Specialty: General Practitioner
Problem:
New onset headache, Fatigue, Stress-related anxiety
History:
Onset 2 weeks ago, gradual progression.
Headache described as a dull ache, worse in the evenings.
Associated with generalised fatigue, impacting daily activities.
Patient reports increased work-related stress over the past month.
No fever, visual changes, or neurological deficits.
Denies recent head trauma.
Currently taking paracetamol occasionally for headache relief with limited effect.
Examination:
No examination performed today.
Family History:
Mother has a history of migraines. Father has a history of hypertension.
Social:
Works full-time as an accountant, often working long hours.
Lives with partner and two children.
Reports moderate alcohol intake (4-5 units/week) and no smoking.
Has not been exercising regularly due to fatigue.
Comment:
1. New onset headache: Advised to keep a headache diary. Consider paracetamol PRN, review effectiveness. If symptoms persist or worsen, consider further investigations.
2. Fatigue: Discussed sleep hygiene, advised regular exercise (when able) and balanced diet. Offered blood tests for FBC, Ferritin, TFTs, U&Es.

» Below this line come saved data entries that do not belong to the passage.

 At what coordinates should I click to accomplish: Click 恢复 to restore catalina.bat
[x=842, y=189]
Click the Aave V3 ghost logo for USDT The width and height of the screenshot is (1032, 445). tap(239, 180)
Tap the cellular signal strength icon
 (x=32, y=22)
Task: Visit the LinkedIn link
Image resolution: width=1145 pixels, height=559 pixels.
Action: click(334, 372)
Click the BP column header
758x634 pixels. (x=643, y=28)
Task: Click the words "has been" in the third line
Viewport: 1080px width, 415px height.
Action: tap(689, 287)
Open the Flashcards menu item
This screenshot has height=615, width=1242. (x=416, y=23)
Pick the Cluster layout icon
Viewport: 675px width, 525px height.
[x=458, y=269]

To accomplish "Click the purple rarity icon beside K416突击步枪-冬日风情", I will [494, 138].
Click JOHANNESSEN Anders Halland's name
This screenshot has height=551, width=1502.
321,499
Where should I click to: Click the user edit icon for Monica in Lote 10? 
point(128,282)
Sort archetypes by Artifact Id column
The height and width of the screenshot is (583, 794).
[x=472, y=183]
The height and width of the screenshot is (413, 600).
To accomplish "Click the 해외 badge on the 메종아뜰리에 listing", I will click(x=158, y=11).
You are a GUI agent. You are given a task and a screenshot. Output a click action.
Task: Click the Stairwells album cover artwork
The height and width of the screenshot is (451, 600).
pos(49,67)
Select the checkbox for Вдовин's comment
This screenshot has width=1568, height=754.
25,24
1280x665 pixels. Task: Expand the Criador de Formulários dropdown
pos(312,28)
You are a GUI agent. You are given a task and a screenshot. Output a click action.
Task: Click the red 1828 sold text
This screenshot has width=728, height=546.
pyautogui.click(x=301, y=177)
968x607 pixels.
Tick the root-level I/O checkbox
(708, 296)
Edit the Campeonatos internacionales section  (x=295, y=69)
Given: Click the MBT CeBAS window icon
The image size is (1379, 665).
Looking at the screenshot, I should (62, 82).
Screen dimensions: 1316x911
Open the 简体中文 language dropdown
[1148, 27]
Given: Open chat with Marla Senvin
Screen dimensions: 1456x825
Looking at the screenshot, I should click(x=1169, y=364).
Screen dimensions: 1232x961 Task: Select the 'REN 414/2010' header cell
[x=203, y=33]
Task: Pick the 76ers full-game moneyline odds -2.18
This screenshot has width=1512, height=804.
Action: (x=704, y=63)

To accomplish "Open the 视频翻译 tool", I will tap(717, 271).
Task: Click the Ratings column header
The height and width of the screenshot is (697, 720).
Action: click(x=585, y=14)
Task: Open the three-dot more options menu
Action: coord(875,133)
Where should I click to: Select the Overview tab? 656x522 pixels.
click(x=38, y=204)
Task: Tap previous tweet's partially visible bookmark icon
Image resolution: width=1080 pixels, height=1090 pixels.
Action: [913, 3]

3. Stress-related anxiety: Discussed relaxation techniques and mindfulness. Provided information on local stress management resources. Advised to book a follow-up appointment in 2 weeks to review symptoms and blood results.
Suggested SNOMED Codes:
* Headache
* Fatigue
* Stress
* Anxiety
Problem:
[one or more concise clinical labels] (Include only if explicitly mentioned in the transcript, contextual notes or clinical note. Do not infer new diagnoses. Write as concise, SNOMED-friendly clinical phrases reflecting clinician- or patient-stated problems. Avoid unnecessary wording.)
History:
[relevant history of presenting problem] (Only include if explicitly mentioned or clearly supported by the transcript, contextual notes or clinical note. Write as a series of short statements, each on a new line. Allow light clinical normalisation of language (e.g. “pins and needles” → paraesthesia) without introducing new information. Include where present: onset, duration, progression, symptom character, key positives/negatives, functional impact, relevant past medical history, and current medications/adherence. Do not force subheadings—keep a logical, linear flow. Do not add new clinical interpretation.)
Examination:
[physical examination findings] (Only include if explicitly documented in the transcript, contextual notes or clinical note. Record findings exactly as stated. Write as concise factual statements, not prose. If none, state exactly: “No examination performed today.”)
Family History:
[relevant family medical history] (Only include if explicitly mentioned and relevant to the presenting problem, else omit section entirely. Record as stated without inference. Write in concise sentences.)
Social:
[relevant social history including occupation, lifestyle factors, social circumstances] (Only include if explicitly mentioned and relevant to clinical context, else omit section entirely. Record as stated without inference. Write in concise sentences.)
Comment:
[documented clinician plan, actions, advice and follow-up] (Include whenever a plan is explicitly stated in the transcript, contextual notes or clinical note. Do not generate or suggest new management plans. Format as numbered problems where possible. Record clinician-stated impression, actions (Rx/referral/tests), advice, and follow-up/safety-netting. Write each action on a new line without bullet points. Keep concise but clinically complete. Do not omit if a plan is documented.)
Suggested SNOMED Codes:
[codable clinical terms explicitly mentioned in the consultation] (Only include if directly stated in the transcript, contextual notes or clinical note, else omit section entirely. List as bullet points with concise EMIS-searchable phrases. This section is for clinician review only. Do not infer new diagnoses, symptoms, or findings. Avoid duplication and prioritise clearly documented items.)